Let me bring you back to—we go from the scene on the Capitol steps on the night of 9/11 and a day in which there was a plane headed to the Capitol. And I wonder if we can jump to Jan. 6 and a similar threat to the Capitol by a totally different force. Your thoughts on how we got to that place? What's the biggest takeaway in your mind?

My takeaway is how far we've come from a group of individuals on flight—United Flight 93 that are willing to give their life to stop a plane from reaching the Capitol to tens of thousands of people, of Americans, willing to attack the Capitol. What a tremendous leap and change that has come over our country that that could happen.

… I think what we saw on Sept. 11 and the unity in Americans is, yes, how we react to a foreign instigation against us as opposed to what is always there under the surface within America, that schism that we've seen every century or so that rears itself, right: the Civil War, Jan. 6, I think the same, very much the same.

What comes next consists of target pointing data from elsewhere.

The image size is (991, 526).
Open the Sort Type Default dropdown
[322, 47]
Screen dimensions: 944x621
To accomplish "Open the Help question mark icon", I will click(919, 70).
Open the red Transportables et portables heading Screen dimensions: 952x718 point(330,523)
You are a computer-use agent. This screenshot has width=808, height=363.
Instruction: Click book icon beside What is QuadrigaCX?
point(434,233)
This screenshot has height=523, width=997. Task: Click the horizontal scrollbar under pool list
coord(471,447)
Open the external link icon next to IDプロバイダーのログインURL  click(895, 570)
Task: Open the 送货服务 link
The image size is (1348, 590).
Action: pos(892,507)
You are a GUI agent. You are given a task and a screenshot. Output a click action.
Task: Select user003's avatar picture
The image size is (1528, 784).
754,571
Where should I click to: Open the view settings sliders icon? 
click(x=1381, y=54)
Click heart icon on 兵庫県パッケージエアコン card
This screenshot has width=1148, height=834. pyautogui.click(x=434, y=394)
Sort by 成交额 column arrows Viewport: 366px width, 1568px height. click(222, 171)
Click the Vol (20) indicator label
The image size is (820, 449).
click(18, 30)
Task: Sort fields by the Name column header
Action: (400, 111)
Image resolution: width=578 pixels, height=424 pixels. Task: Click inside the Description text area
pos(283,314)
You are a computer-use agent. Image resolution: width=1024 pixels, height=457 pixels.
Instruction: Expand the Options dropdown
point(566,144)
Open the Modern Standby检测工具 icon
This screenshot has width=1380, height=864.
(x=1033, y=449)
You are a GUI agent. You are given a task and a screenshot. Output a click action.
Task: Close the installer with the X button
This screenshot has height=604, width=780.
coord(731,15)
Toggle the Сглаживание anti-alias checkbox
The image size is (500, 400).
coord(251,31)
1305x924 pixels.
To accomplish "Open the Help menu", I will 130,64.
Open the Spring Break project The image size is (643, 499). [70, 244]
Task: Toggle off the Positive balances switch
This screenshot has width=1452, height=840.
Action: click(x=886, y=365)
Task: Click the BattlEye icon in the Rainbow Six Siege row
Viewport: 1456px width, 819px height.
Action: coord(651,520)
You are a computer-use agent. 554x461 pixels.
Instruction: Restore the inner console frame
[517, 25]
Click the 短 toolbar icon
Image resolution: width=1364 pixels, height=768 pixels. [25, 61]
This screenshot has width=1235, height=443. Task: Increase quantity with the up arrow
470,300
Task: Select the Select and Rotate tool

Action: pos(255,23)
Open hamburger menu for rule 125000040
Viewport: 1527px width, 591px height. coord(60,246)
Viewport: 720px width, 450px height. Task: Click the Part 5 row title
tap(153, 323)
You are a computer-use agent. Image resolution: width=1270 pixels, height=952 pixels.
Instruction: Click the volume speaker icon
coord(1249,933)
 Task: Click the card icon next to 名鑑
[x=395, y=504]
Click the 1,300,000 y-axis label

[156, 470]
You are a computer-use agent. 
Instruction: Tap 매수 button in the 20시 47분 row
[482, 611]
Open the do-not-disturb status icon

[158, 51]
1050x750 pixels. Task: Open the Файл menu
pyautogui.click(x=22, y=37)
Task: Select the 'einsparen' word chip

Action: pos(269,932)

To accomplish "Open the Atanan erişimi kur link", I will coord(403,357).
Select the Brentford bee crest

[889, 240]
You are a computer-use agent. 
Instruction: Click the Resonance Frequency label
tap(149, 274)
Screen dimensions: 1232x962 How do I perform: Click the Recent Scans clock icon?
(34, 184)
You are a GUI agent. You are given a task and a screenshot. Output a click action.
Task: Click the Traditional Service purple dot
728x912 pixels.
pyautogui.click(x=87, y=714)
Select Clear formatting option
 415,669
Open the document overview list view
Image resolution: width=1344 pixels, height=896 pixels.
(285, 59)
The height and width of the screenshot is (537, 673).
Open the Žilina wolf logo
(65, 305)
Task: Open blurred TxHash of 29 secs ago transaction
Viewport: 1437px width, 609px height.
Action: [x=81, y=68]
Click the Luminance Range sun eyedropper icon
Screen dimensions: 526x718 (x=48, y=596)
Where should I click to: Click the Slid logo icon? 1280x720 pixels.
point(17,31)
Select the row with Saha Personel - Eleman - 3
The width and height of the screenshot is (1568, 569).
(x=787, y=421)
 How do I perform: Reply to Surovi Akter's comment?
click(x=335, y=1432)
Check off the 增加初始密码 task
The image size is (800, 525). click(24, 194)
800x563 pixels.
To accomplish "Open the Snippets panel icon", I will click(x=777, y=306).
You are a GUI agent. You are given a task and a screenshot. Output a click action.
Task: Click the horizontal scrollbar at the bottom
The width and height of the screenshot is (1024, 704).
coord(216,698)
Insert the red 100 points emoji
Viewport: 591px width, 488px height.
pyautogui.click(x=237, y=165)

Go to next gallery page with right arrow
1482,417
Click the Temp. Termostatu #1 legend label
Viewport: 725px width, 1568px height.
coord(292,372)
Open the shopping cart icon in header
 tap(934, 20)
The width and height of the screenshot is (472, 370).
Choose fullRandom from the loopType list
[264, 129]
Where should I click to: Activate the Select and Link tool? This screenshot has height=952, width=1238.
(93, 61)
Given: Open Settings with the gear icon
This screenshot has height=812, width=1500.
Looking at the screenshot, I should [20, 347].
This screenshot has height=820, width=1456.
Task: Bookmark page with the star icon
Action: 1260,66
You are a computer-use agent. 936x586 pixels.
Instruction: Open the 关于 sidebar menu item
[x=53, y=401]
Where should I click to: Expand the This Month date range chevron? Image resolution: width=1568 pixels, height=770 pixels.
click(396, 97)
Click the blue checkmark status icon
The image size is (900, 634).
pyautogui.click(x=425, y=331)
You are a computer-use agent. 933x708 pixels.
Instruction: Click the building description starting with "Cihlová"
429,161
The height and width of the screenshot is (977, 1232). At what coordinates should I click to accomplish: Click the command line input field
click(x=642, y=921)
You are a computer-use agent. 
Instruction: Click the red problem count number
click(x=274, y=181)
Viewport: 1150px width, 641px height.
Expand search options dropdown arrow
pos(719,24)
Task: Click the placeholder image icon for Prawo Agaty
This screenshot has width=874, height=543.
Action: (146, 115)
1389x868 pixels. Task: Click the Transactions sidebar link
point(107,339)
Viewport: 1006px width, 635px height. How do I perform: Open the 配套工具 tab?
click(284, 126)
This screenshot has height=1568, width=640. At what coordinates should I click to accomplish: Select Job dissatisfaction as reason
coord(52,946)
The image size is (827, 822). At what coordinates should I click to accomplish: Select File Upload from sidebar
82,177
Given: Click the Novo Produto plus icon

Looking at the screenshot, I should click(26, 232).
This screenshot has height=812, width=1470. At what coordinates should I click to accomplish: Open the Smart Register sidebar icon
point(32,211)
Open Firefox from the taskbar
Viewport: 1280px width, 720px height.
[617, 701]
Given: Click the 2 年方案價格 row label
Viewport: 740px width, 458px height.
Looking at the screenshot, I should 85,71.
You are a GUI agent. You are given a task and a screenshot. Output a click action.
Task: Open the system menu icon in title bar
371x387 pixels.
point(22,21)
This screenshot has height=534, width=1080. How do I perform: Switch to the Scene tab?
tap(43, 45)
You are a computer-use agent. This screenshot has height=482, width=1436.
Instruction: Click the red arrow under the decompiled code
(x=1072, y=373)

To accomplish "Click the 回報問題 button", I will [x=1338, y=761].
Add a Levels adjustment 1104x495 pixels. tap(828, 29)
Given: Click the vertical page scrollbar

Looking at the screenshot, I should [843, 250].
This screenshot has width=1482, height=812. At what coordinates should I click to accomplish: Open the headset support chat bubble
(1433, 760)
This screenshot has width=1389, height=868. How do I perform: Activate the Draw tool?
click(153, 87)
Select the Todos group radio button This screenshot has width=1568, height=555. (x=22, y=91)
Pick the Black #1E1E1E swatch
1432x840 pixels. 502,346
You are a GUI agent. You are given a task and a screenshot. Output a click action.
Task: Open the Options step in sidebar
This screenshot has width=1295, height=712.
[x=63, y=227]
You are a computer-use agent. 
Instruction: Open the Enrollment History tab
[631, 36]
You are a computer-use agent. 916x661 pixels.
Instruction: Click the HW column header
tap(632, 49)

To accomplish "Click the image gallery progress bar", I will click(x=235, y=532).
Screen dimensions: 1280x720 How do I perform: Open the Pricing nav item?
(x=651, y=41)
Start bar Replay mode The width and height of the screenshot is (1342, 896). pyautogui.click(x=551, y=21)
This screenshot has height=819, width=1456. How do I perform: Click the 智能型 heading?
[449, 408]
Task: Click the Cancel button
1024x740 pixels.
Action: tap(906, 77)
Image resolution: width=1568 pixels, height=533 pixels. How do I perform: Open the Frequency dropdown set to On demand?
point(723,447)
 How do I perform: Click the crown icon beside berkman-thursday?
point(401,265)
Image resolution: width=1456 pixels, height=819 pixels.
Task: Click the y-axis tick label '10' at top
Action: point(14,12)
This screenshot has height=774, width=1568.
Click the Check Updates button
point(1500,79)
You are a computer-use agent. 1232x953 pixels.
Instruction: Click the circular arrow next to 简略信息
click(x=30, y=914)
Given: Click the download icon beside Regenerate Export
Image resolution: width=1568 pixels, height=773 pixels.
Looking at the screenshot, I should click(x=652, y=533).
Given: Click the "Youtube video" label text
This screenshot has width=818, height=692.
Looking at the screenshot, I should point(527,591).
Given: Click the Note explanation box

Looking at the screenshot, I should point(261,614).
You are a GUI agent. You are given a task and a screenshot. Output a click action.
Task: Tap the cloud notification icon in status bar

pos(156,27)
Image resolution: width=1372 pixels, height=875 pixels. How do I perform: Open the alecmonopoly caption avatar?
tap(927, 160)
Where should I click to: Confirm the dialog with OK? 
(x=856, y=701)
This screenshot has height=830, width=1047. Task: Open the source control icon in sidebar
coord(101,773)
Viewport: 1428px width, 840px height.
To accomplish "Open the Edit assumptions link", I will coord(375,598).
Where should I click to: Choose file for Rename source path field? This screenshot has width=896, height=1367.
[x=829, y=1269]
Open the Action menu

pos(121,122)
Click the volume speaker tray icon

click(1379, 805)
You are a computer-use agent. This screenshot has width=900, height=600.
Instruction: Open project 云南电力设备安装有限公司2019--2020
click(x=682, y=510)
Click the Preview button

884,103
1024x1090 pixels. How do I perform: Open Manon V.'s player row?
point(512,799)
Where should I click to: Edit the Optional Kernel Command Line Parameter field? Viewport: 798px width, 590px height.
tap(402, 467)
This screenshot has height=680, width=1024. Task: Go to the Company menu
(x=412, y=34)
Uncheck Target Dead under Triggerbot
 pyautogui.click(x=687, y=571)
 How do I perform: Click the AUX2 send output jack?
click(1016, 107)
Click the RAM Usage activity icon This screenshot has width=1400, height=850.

And it goes back to issues that this country has that has never been righted. How do people feel like they can have a living wage? How do people feel that they have a piece of the American dream? How do Americans have even not just in law but in the psyche a sense that all people are created equal; that there is a place in America for many different types of people; that you will not be left behind; that others joining America will only increase America's greatness? Not being regional and isolationist even within our own communities, I think, is something that Americans battle.

It's less a matter of where did we go astray and more of a question of what we weren't paying attention to.

Right. I mean, don't you think Sept. 11, that national fervor was kind of an anomaly? I wasn't around during World War II, so I would suspect that someone from World War II would say that that same feeling was there then, in the country, at that same time. But it was totally kind of mind-blowing for the rest of us to see how unified Americans were with each other, the amount of flags you—right? Remember the flags on the cars and on baseball caps and—it was kind of like, whoa, crazy! But it was for a period of time, right?

On Jan. 6, did you think about that day? Did you think about Sept. 11?

Not that day. Not that day. Later on. Jan. 6, it was more anger, just being very angry, making sure that the process continues, talking with members about the process continuing, just seeing the place destroyed and just the utter disgust and despair.

But then, maybe an inkling thought of it that night.

But the following day, when you're watching the videos and seeing the American flag being used to attempt to bludgeon people, police officers, then definitely thinking of Sept. 11 then.